No, I don't resist it at all. I'm brilliant...lol. Just kidding. I think I am intelligent...not up there with the mensa types. But then there are all sorts of ways of being intelligent.
As for your questions about Ns (same as Bunnys above), I have it better than most people here. I am not so brave or wonderful in that both of my Ns are far away and I truly do not have to deal with them on a day to day basis. Nor is my Nmom so old (75) that I have to worry about her "kicking" anytime soon. And add to that fact I have 7 other siblings that buffer things.
But I have done a lot of inside work to get to where I am now and feel proud of that. Ns really don't make me crumple up in a ball (used to be contact would make my blood pressure go really high and I'd get a bad headache). Not any more. Whew!!!!!!!!!! It was all because of acceptance. I can't stress that enough.
MM
les:
I feel like I am screaming up the learning curve as they say. I think I get what you mean about "acceptance" but if you would care to elaborate that would be great.

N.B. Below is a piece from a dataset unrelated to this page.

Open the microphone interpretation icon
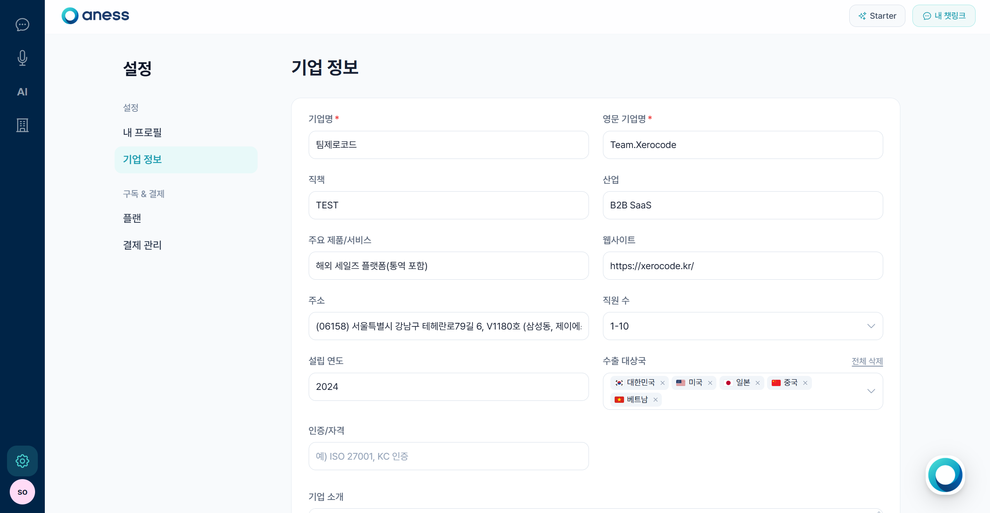This screenshot has height=513, width=990. (22, 58)
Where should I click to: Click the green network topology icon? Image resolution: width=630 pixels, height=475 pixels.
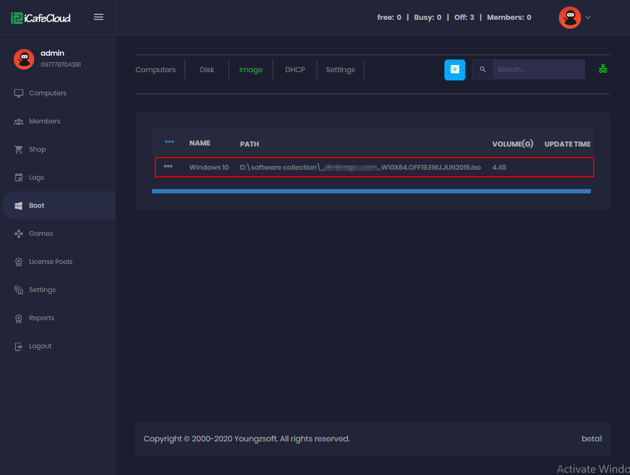click(x=602, y=68)
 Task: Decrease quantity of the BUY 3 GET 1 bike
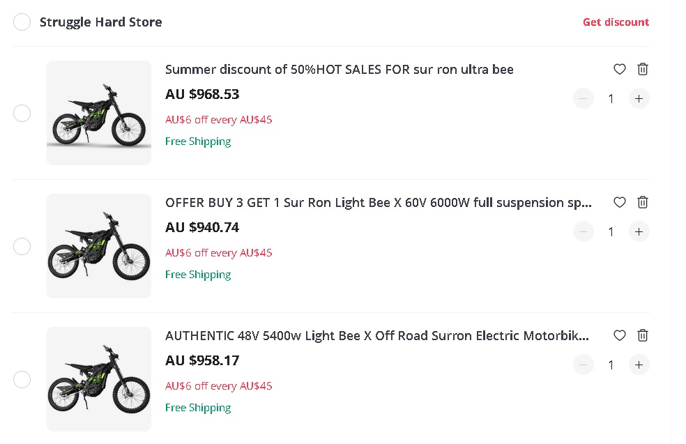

BTW I think"Somebody" needed a wake up smack and you delivered it. I am trying to understand why people from such traumatic childhoods are so anethestized, so passive. It's such familiar territory. Some fight, some give up and call it something else. I think working on "forgiveness" could be just as much about stuffing it all away.
There is much more that I would like to say about all this but as I conveyed in my post it stirs us all at the deepest level of repulsion.
So MM -a piece of my new understanding about losing my voice - I couldn't see or speak the truth. It is coming out now.. some with my mother..the hideous stuff...alluded to sideways but still acknowledged. .I'm wiped out.
Les
What a thing to talk about with anyone...but there it is...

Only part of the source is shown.